What is Soil Depletion?

“Is modern agriculture causing soil depletion and making our food less nutritious?” I see this claim a whole lot.

You’ve probably seen the infographics about how we need to eat ridiculous amounts to get our vitamins and minerals because our food isn’t nutritious anymore. Like this one that says we need to eat eight oranges to get the same nutrients as there were in one orange in 1980:

Soil depletion less nutritious


Or this soil depletion infographic, ragging on modern broccoli:

Soil depletion less nutritious


How about this one, claiming that apples were once a great source of iron (I’m calling BS):

Soil depletion less nutritious

Or, you might have read something like the quote below:

Fruits and vegetables grown decades ago were much richer in vitamins and minerals than the varieties most of us get today. The main culprit in this disturbing nutritional trend is soil depletion. Modern intensive agricultural methods have stripped increasing amounts of nutrients from the soil in which the food we eat grows. The solution is to purchase local, organic food from farmers that value their soil. Know your farmer, know your food! 


This sort of narrative has been around for a really long time – like, since 1936 – and it makes me suspicious. Does our food really lack nutrients compared to years past? If so, why? And just as importantly, who is saying these things (and what do they have to sell)?

Let’s get after this.

The Research Behind Soil Depletion

It’s so easy to get into the weeds with this topic, because it’s complicated and complex. I’m going to try and make it as simple as possible for you…and for me!

Is food actually less nutritious than it was before?
========================================
_Set task A_: According to the soil depletion article, how many oranges does one infographic say we now need to eat to get the nutrients found in one orange in 1980?
_Set task B_: Continue the article on soil depletion, picking up right after its last line.

_Data_:
========================================
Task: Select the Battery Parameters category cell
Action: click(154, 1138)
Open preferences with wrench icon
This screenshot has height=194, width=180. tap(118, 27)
========================================
_Written answer A_: Eight oranges.

_Written answer B_:
A lot of articles, like this one from Scientific American, cite the same studies to ‘prove’ that your food is less nutritious now than it used to be. The Kushi Institute study (biased, non peer-reviewed, and faulty methodology) and the Davis study (doesn’t prove the author’s point at. all.) are two favorites that sound trustworthy, but frustratingly, they aren’t for the reasons I indicated above.

Let’s look at some legit research about nutrients in our food, then and now version. There’s one study that stands out in that category: this 2017 review in the Journal of Food Composition and Analysis. The authors of the review apparently had enough of this ‘soil depletion’ and ‘food less nutritious’ stuff too, because they went above and beyond to figure out the sources behind the claims of ‘apparent historical declines’ of nutrients in food, and hold them up to the light to see if they’re accurate.

The review included at least 17 peer-reviewed studies that looked at nutrient comparisons in fruits, vegetables, and grains over the years, and that are frequently cited to support the claims.

One of the reasons I love this review, aside from the fact that it’s so thorough, is that the authors weren’t sponsored at all by any government agency. So, the conspiracy theorists who try to debunk this sort of work ‘they work for the FDA! The corrupt USDA!’ don’t really have a leg to stand on.

As it turns out, there are many reasons why taking one food, say, carrots – from the 1980s, or the 1950s, and comparing its nutrients to carrots now, can be inaccurate.

Here’s what was explored – and exposed – as limitations in these studies:

Plant cultivars. There are a lot of people on the planet, and as much as some people don’t like this fact, we need to feed everyone. We can’t feed all the people with the old varieties, because their yields aren’t as high. But does that mean that the new varieties are so much less nutritious than their heirloom counterparts?


The proponents of the less-nutritious claims use the same trick as the media does when writing clickbait headlines about nutrition studies: they fail to differentiate or explain the absolute effect of something, versus the relative effect.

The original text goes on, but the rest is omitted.